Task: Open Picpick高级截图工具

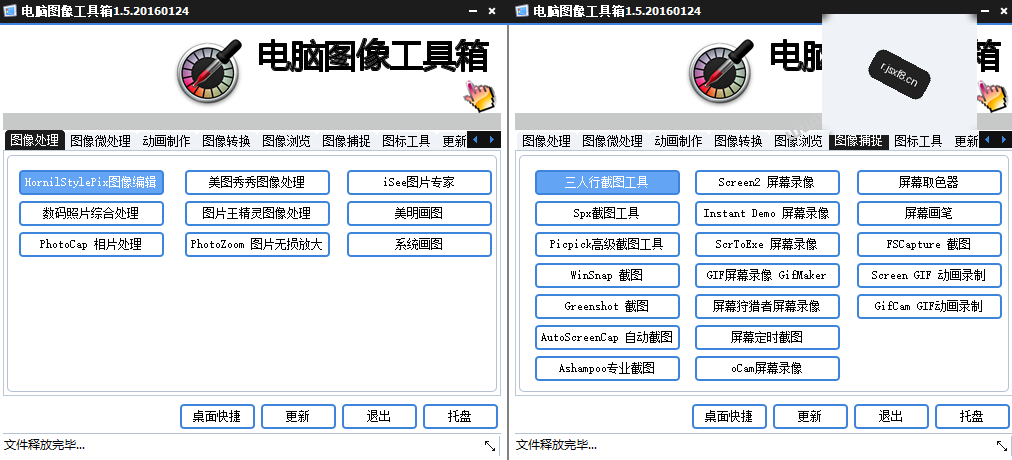Action: tap(607, 245)
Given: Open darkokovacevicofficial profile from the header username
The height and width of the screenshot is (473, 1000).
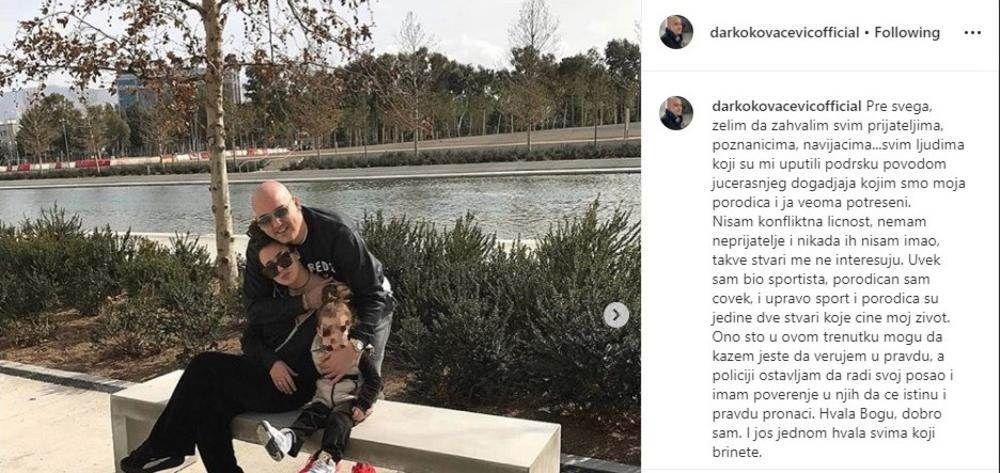Looking at the screenshot, I should (784, 33).
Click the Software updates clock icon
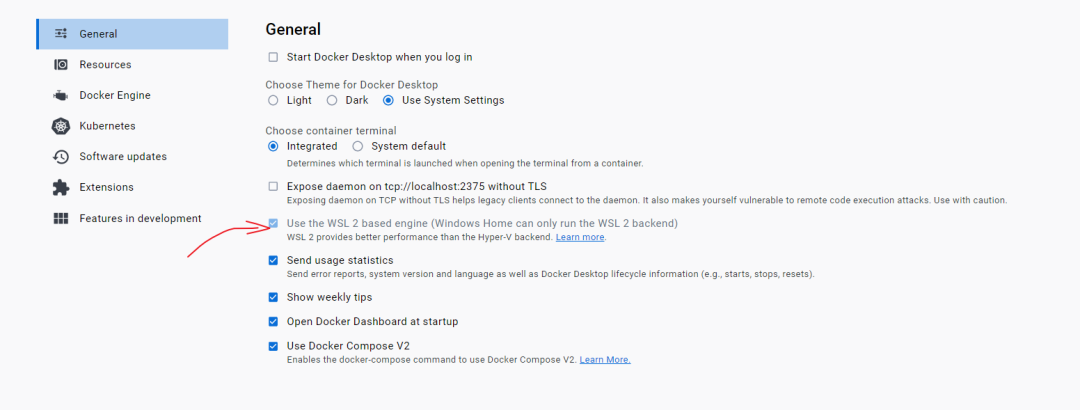Viewport: 1080px width, 410px height. point(61,157)
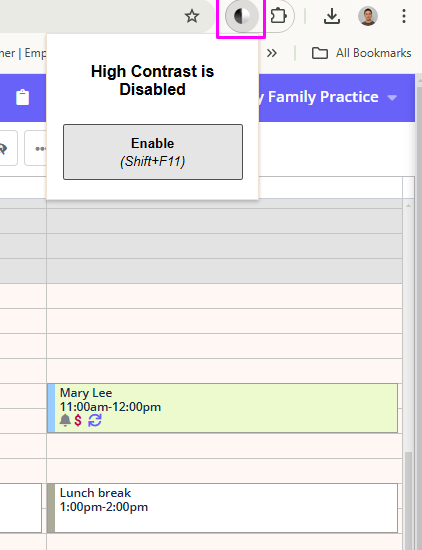Expand the Family Practice dropdown arrow
The image size is (422, 550).
coord(392,98)
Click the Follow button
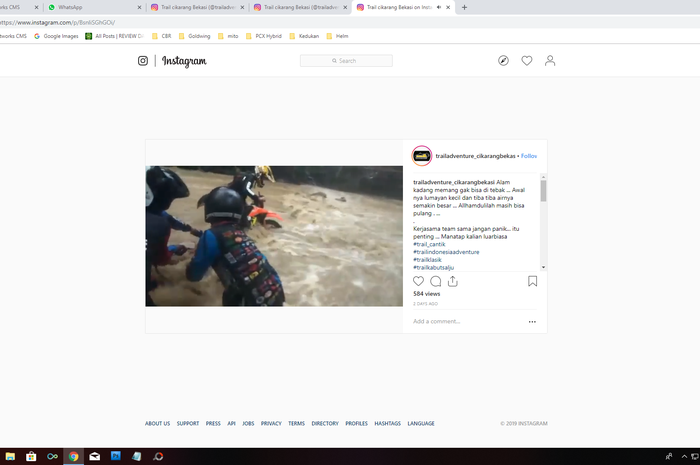Image resolution: width=700 pixels, height=465 pixels. click(529, 156)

_ _ _ _

Output each record verbatim, but skip anything that is a picture.

▶ **Answer to this problem**
Task: Open Picpick高级截图工具

Action: tap(607, 245)
Given: Open darkokovacevicofficial profile from the header username
The height and width of the screenshot is (473, 1000).
Looking at the screenshot, I should (784, 33).
Click the Software updates clock icon
Viewport: 1080px width, 410px height. point(61,157)
Expand the Family Practice dropdown arrow
The image size is (422, 550).
coord(392,98)
Click the Follow button
Image resolution: width=700 pixels, height=465 pixels. click(529, 156)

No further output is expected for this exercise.